* To be done:
Render the entries as a numbered list with any blank lines dropped, starting at the line that contains "Focus the Base Geometry Name input field" and running through the last line of the entries. Leave out every line before that point.

* Record excerpts:
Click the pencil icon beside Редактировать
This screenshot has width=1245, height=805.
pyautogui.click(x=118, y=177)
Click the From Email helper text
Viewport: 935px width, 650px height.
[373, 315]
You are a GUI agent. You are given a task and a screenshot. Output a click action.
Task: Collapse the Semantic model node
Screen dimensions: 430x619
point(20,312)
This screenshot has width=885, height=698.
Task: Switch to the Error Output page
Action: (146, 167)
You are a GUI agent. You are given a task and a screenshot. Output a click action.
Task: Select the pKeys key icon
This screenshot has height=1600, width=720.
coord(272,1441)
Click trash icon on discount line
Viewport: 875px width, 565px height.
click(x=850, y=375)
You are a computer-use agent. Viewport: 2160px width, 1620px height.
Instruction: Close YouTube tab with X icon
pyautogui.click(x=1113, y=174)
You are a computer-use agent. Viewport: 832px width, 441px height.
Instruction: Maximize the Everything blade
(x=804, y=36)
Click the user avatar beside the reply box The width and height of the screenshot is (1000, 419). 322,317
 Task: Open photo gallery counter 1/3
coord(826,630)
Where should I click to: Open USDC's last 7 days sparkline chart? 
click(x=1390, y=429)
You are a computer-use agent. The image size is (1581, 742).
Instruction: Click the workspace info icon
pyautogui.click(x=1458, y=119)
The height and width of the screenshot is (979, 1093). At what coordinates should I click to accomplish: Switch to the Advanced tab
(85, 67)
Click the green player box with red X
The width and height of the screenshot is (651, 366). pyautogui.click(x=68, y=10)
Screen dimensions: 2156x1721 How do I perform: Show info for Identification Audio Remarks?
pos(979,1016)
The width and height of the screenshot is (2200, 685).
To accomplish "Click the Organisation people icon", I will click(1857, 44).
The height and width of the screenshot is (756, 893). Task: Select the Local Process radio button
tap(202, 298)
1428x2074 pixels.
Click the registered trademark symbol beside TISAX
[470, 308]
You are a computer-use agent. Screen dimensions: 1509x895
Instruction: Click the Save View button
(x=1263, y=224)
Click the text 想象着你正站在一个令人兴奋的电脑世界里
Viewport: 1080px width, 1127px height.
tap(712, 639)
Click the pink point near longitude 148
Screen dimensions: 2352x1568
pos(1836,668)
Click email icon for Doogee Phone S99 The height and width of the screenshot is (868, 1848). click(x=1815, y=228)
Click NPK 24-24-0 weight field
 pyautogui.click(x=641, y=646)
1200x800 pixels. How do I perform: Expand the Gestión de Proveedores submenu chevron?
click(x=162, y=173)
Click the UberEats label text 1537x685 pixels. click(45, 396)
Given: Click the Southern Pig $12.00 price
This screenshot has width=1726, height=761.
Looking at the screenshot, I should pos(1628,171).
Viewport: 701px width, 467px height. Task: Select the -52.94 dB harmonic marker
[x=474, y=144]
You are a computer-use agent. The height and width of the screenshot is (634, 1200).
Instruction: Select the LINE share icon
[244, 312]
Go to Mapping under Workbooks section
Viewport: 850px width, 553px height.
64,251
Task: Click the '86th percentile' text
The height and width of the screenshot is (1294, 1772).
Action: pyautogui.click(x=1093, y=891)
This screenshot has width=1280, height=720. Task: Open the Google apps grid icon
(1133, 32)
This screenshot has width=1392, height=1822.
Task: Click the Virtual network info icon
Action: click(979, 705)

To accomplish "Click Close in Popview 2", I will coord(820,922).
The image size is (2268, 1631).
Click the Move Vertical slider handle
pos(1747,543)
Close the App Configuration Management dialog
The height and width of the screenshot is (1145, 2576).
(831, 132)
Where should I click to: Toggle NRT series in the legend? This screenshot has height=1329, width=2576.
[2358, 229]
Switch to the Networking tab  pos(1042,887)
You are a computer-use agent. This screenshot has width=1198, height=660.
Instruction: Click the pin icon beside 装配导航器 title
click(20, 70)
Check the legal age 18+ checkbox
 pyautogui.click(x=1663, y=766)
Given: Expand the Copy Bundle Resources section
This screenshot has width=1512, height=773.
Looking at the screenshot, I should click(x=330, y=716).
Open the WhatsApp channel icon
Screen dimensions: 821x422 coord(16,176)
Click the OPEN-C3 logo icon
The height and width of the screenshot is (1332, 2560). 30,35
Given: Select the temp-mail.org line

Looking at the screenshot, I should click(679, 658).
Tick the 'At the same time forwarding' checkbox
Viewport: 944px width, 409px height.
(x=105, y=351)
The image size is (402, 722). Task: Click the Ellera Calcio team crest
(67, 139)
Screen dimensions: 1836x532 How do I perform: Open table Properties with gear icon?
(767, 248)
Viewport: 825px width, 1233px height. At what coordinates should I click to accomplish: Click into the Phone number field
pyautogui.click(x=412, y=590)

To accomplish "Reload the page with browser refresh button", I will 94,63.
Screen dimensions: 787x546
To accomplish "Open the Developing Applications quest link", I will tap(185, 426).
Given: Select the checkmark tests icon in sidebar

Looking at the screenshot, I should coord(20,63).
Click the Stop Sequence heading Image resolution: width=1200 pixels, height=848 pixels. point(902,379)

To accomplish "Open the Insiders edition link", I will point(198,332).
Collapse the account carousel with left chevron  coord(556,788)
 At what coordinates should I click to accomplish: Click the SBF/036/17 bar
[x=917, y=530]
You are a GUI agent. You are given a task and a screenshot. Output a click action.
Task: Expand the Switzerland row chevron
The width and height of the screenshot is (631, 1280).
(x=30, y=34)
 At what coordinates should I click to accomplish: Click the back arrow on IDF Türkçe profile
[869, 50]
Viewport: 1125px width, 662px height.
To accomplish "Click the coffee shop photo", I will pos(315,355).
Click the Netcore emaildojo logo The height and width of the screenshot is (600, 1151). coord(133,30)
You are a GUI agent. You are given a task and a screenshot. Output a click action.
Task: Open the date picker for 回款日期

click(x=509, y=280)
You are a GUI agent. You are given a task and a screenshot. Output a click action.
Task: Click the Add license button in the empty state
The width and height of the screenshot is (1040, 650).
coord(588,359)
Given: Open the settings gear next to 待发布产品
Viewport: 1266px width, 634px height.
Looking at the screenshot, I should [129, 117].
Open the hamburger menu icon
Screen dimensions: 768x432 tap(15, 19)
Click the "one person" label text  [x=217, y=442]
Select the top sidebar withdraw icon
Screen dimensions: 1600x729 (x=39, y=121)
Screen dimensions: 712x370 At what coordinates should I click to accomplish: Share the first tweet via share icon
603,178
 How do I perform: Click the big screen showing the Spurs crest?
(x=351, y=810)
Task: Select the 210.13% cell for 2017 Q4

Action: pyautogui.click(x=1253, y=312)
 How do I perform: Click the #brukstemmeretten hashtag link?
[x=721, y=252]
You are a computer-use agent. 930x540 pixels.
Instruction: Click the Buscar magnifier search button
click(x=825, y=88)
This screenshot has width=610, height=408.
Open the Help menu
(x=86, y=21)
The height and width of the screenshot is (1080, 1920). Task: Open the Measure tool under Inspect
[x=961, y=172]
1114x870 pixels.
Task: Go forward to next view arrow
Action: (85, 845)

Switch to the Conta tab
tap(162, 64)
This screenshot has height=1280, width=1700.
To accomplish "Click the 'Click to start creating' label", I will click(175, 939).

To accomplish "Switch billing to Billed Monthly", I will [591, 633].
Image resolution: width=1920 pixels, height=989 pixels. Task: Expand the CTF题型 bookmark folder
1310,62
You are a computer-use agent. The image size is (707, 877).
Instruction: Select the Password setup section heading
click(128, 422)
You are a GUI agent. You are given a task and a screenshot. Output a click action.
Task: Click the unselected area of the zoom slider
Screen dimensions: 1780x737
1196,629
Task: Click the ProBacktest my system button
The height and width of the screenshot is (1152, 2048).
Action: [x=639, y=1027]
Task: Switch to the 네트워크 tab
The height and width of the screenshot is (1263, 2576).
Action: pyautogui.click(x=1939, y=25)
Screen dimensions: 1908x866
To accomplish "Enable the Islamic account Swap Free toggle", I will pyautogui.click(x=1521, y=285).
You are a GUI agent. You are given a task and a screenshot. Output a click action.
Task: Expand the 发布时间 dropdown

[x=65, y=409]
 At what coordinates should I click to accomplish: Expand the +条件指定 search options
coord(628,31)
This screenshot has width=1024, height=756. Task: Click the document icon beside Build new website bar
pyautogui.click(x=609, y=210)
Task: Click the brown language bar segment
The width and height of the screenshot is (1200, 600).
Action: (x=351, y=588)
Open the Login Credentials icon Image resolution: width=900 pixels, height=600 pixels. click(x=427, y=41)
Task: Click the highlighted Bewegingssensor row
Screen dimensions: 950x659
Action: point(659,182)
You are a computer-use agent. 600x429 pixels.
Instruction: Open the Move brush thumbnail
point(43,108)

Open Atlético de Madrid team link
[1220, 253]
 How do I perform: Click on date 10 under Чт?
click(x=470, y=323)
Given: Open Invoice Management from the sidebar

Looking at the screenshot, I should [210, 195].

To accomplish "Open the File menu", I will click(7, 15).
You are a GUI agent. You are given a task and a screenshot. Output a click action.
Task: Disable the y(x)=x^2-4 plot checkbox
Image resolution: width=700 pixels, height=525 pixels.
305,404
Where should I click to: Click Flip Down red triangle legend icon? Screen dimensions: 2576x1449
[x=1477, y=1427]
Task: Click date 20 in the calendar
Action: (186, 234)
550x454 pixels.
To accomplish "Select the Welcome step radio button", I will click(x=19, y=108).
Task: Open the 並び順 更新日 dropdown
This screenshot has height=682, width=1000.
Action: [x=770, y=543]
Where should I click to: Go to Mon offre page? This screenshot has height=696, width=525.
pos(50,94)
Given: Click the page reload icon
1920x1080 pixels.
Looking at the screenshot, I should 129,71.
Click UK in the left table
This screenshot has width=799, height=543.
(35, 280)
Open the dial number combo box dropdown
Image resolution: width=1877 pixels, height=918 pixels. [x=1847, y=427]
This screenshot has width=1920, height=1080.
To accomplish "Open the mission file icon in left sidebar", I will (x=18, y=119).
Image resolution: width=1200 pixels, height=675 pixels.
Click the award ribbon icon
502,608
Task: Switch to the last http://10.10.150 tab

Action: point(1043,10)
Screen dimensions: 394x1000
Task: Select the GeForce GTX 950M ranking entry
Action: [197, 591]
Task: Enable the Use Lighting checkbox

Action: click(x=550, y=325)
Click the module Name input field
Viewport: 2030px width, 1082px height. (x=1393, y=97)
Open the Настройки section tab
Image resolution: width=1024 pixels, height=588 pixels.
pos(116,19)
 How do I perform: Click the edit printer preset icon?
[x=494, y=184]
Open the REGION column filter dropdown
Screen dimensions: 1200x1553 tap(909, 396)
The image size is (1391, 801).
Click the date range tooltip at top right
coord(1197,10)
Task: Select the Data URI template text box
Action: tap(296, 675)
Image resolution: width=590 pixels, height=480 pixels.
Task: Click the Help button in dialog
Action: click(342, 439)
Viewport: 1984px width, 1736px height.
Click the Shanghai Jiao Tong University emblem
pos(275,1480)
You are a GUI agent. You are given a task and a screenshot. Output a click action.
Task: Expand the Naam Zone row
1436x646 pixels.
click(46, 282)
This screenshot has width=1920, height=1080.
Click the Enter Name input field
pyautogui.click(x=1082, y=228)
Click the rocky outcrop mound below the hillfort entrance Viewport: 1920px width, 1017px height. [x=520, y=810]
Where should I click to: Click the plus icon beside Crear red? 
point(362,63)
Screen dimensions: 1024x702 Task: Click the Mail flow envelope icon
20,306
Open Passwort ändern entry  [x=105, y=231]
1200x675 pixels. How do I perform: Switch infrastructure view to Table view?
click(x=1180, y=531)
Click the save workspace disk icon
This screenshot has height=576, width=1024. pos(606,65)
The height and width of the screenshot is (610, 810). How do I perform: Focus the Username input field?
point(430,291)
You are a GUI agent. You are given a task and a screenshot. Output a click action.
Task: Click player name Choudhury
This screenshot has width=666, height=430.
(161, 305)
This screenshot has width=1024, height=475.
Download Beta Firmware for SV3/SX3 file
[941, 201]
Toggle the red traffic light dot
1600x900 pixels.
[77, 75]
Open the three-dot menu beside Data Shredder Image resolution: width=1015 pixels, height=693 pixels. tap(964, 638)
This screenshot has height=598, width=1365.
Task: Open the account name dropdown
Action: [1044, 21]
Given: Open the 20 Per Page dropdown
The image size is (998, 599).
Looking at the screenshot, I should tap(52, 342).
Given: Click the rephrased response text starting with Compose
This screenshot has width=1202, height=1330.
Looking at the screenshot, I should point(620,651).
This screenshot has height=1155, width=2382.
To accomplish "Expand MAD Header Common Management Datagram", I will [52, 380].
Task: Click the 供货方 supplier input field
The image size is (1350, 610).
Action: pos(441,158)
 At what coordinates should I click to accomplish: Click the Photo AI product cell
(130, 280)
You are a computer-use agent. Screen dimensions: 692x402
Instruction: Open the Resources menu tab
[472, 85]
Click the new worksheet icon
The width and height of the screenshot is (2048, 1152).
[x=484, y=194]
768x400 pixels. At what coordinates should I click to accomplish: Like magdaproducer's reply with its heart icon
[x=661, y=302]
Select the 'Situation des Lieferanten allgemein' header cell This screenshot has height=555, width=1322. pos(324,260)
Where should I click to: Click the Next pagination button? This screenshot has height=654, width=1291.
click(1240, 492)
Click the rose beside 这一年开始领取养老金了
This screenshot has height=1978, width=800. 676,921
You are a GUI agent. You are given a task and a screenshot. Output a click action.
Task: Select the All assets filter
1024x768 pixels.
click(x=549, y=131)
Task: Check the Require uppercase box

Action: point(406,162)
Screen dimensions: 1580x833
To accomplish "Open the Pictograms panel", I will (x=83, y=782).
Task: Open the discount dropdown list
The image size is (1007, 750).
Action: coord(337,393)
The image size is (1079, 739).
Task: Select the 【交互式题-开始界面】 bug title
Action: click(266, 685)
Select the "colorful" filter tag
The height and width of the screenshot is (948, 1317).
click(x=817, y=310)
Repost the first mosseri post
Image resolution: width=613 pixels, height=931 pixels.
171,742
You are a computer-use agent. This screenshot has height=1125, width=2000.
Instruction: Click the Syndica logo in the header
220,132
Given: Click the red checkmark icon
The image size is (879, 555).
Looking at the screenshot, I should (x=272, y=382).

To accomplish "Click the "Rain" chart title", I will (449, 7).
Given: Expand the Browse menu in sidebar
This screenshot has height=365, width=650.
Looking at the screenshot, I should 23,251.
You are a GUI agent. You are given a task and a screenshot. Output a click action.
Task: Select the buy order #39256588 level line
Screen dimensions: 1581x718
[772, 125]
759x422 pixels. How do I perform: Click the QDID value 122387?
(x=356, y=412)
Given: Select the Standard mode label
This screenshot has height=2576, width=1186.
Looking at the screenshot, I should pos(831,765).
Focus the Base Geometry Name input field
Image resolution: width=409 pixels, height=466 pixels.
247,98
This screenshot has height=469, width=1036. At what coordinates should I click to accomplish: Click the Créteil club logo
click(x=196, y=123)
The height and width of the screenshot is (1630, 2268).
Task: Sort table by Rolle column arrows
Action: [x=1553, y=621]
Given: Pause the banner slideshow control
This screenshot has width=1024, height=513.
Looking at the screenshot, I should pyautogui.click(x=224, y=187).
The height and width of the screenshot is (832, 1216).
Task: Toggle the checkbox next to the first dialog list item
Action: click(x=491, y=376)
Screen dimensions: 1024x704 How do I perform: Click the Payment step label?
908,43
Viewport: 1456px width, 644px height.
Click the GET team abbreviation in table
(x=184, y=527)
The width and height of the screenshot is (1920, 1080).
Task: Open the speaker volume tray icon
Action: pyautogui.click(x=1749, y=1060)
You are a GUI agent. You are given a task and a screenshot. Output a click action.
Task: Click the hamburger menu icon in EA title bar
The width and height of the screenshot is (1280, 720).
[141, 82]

* Response below:
1. Focus the Base Geometry Name input field
2. Image resolution: width=409 pixels, height=466 pixels.
3. 247,98
4. This screenshot has height=469, width=1036. At what coordinates should I click to accomplish: Click the Créteil club logo
5. click(x=196, y=123)
6. The height and width of the screenshot is (1630, 2268).
7. Task: Sort table by Rolle column arrows
8. Action: [x=1553, y=621]
9. Given: Pause the banner slideshow control
10. This screenshot has width=1024, height=513.
11. Looking at the screenshot, I should pyautogui.click(x=224, y=187).
12. The height and width of the screenshot is (832, 1216).
13. Task: Toggle the checkbox next to the first dialog list item
14. Action: click(x=491, y=376)
15. Screen dimensions: 1024x704 How do I perform: Click the Payment step label?
16. 908,43
17. Viewport: 1456px width, 644px height.
18. Click the GET team abbreviation in table
19. (x=184, y=527)
20. The width and height of the screenshot is (1920, 1080).
21. Task: Open the speaker volume tray icon
22. Action: pyautogui.click(x=1749, y=1060)
23. You are a GUI agent. You are given a task and a screenshot. Output a click action.
24. Task: Click the hamburger menu icon in EA title bar
25. The width and height of the screenshot is (1280, 720).
26. [141, 82]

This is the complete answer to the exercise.